> [Aim of the task]: The answer is the line that contains "Screen dimensions: 537x477" followed by every later line of the entries below, each repeated exactly, and nothing else.

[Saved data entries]

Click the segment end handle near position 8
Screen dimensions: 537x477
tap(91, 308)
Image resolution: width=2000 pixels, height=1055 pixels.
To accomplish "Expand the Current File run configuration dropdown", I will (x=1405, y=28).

> [Response to this task]:
Screen dimensions: 537x477
tap(91, 308)
Image resolution: width=2000 pixels, height=1055 pixels.
To accomplish "Expand the Current File run configuration dropdown", I will (x=1405, y=28).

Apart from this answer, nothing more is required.